── DATASET ──
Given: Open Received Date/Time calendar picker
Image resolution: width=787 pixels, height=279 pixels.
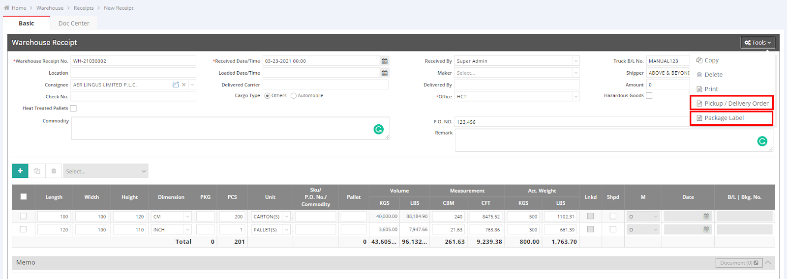Looking at the screenshot, I should coord(385,61).
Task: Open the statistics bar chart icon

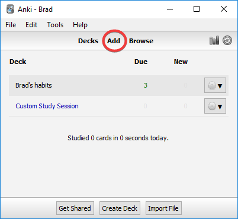Action: 214,40
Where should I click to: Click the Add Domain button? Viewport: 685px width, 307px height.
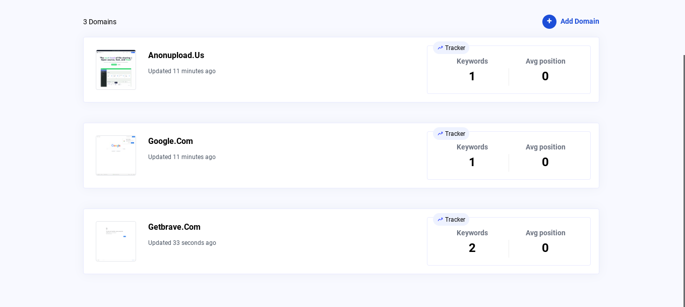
───
PROBLEM REQUIREMENTS: Without including any pictures, output each entry above exactly as it appears.

PROBLEM SOLUTION:
Given: Open Received Date/Time calendar picker
Image resolution: width=787 pixels, height=279 pixels.
Looking at the screenshot, I should coord(385,61).
Task: Open the statistics bar chart icon

Action: 214,40
Where should I click to: Click the Add Domain button? Viewport: 685px width, 307px height.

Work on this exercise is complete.